Other new features and resources
There's a lot of other stuff that's new in Keras 3 that I don't have time to cover in detail, but I just want to mention briefly. There's the subclassing API, which I showed a little bit of earlier. There's a whole new API for building models that ingest tabular data, things like data frames. That's very nice.
There's a new API for generating random numbers inside your model that has support for usage in pure functions by passing a C generator. There's a new API for doing distributed training that now has support not just for data parallelism, but also model parallelism. There's support for quantizing models, which is important when you're dealing with very, very large models, like large language models. And there is expanded entry points for customizing training. We put in custom training steps or custom training loops.
To learn more, please visit keras3.posit.co. There you'll find three kinds of content, guides, examples, and references. Guides are long-form explanations of Keras concepts. Examples demonstrate Keras use to solve a particular task. And the reference section comprehensively documents all of the functions and arguments and classes and methods and attributes, including lots of R examples.
And finally, to learn more about deep learning, please check out the second edition of Deep Learning with R. Even though this book was written for Keras 2, it is still very much relevant for Keras 3, and it is still the best way to get started with deep learning.
Q&A
People are already, like, wondering where to get your slides. Where do I get my slides? Now, where will they get your slides? Oh, I can put them up on my GitHub. I don't have a link yet, because I haven't made that public. But I can put them up on my GitHub.
I can't make them public, but I will. There is interest.
Okay. The next one, I swear it is not my question, but does Keras play nicely with tidy models? Yes. I believe so. I don't think it's been updated for Keras 3 yet, but it will be shortly.
How much work will it be rewriting my old Keras code to Keras 3? That depends on how much custom stuff you did that's backend-specific. So if you were mostly using the high-level layer functions and the built-in losses and metrics and optimizers, then there's very little work for you to do. It might even work out of the box.
But if you were writing custom loss functions where you're using the TensorFlow API directly, you're going to have to translate that to using the ops family. And then more generally, if you're doing a lot of fancy serialization, the saving and serialization API is quite comprehensive now and very different than before.
It wouldn't be 2024 without an LLM question.
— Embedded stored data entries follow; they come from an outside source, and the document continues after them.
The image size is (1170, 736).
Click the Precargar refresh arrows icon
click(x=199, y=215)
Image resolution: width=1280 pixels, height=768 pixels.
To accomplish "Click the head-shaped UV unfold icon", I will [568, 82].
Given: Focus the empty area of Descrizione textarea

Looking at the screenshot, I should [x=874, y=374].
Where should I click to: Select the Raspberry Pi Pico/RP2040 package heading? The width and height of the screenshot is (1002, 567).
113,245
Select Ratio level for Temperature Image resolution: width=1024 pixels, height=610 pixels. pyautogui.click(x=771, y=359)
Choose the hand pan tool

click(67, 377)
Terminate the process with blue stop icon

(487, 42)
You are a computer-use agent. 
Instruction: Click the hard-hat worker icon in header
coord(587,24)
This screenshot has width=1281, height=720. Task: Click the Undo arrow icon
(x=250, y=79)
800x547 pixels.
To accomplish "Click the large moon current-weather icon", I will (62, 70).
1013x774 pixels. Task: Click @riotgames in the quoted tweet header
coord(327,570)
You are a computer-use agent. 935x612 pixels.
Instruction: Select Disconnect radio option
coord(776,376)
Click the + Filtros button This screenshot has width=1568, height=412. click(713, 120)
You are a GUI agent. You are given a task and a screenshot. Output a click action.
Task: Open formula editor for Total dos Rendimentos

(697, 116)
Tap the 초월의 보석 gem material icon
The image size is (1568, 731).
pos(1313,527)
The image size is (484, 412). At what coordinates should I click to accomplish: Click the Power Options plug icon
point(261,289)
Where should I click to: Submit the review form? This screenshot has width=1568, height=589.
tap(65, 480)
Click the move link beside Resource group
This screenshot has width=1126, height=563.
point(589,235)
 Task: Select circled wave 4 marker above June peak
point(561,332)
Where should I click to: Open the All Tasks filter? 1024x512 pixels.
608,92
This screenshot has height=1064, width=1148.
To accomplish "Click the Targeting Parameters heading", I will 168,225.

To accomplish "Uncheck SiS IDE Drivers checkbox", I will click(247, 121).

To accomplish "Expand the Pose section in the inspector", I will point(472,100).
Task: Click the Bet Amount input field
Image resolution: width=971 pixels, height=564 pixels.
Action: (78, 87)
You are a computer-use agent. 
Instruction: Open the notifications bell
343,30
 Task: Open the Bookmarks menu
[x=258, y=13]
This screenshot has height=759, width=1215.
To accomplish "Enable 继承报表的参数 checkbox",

Can Keras be used to fine-tune LLMs? Yes, it can. I did not include that in my talk, but there is a Keras NLP package which you can use to articulate, and there is support for either training from scratch if you have the resources, or fine-tune.
Why should a data scientist working exclusively with tabular data use deep learning through Keras instead of regression or tree-based approaches? So, you don't have to switch to deep learning. Deep learning is like duct tape, so it's not always the best solution for the tool, but more often than not, it's good enough.
Somebody asks if there are any concerns using Keras for commercial use. Not that I know of. It's used in plenty of businesses in commercial context.
Any plans for Keras 4 that didn't get implemented in Keras 3? No. Not yet. Keras 3 is out and you take a breath.